Lucas Moura, a última contratação do Tottenham, marcou três gols e colocou o time na decisão - VI Images via Getty Images
Lucas Moura, a última contratação do Tottenham, marcou três gols e colocou o time na decisão
Imagem: VI Images via Getty Images

José Edgar de Matos

Do UOL, em São Paulo (SP)

09/05/2019 04h00

O Tottenham contrariou todos os prognósticos para chegar pela primeira vez à final da Liga dos Campeões da Europa. Os três gols anotados pelo brasileiro Lucas Moura, responsáveis pela vitória de virada por 3 a 2 sobre o Ajax, na Holanda, colocaram um time com temporada caótica fora das quatro linhas na decisão mais nobre do futebol de clubes europeus.
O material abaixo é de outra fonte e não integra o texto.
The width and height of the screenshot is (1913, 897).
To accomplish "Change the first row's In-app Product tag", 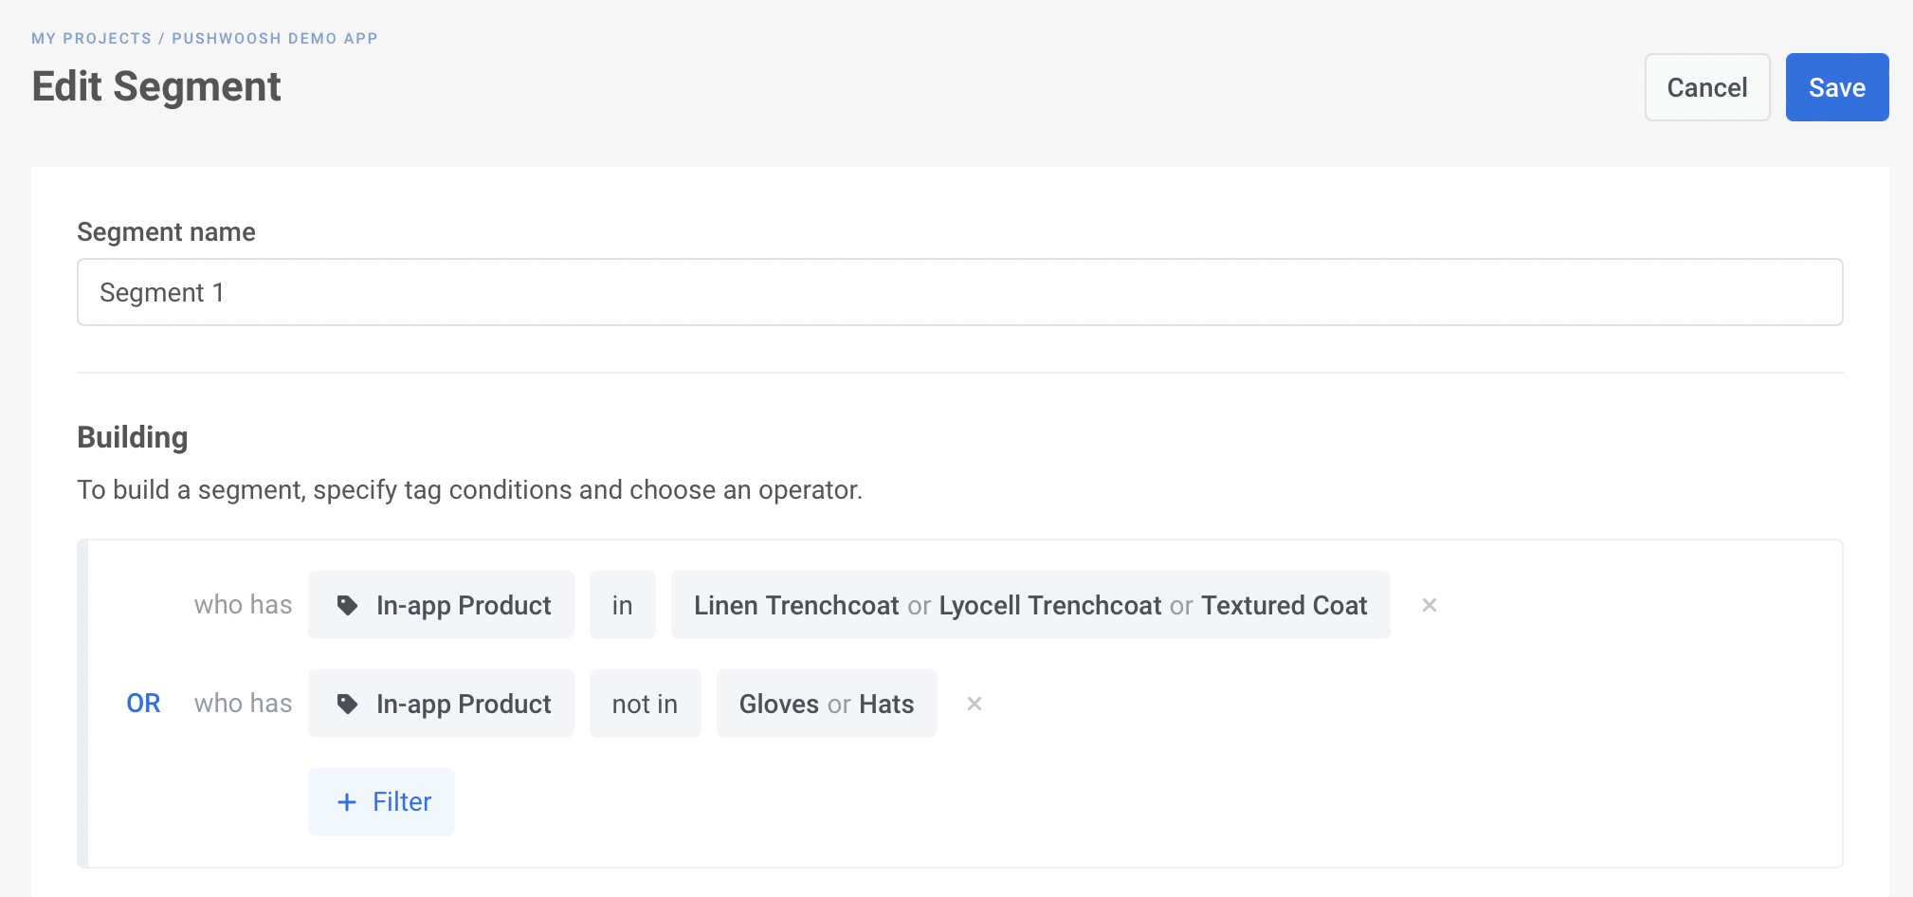I will coord(463,605).
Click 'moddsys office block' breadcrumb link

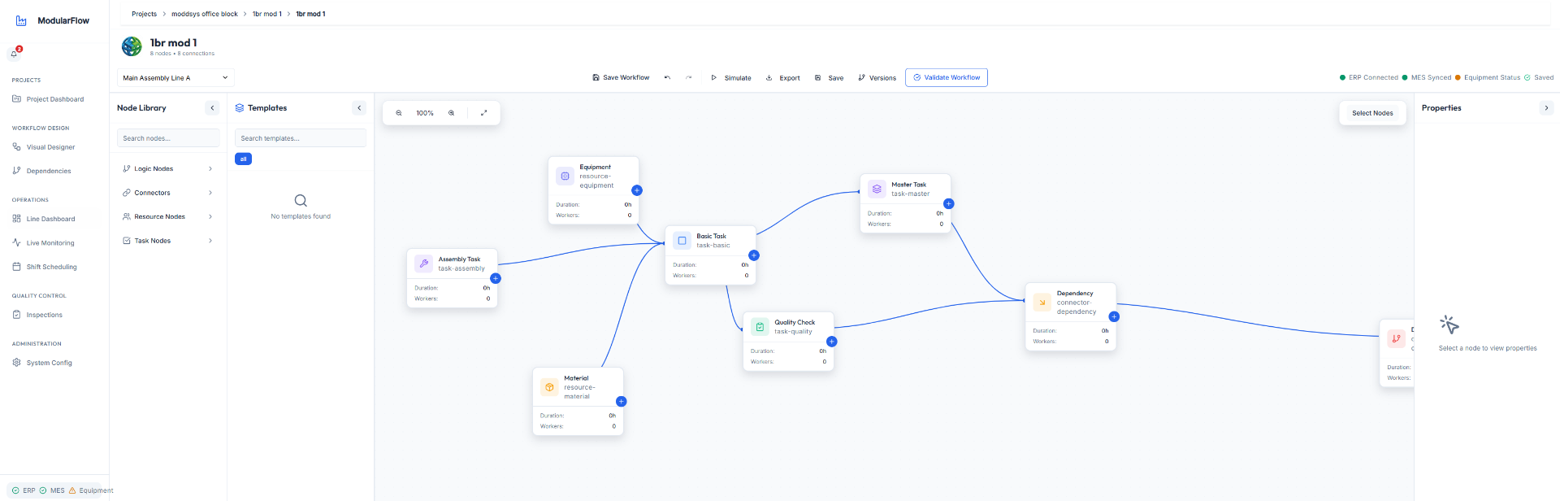click(x=205, y=14)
O adversário será o Liverpool, dia 1º de junho, no estádio Wanda Metropolitano, em Madri.

O clube londrino tratou como principal acontecimento da temporada a inauguração do novo estádio. Orçado em mais de R$ 5 bilhões, a arena que substituiu o antigo White Hart Lane se sobrepôs aos objetivos esportivos e quase se tornou um problema institucional.

O alto investimento na própria casa impediu o técnico Mauricio Pochettino de simplesmente reforçar o próprio elenco. Não foi gasto um centavo em reforços para a temporada 2018/2019, que pode terminar com o maior título da história do centenário clube londrino.

O novo estádio do Tottenham ficou pronto com seis meses de atraso, depois de dois anos de construção. A inauguração veio somente no mês passado. Com toda a modernidade, a arena afastou a pressão da diretoria pela demora na entrega da casa dos Spurs, que jogaram durante este período de obras no histórico Wembley, palco da final da Copa de 1966.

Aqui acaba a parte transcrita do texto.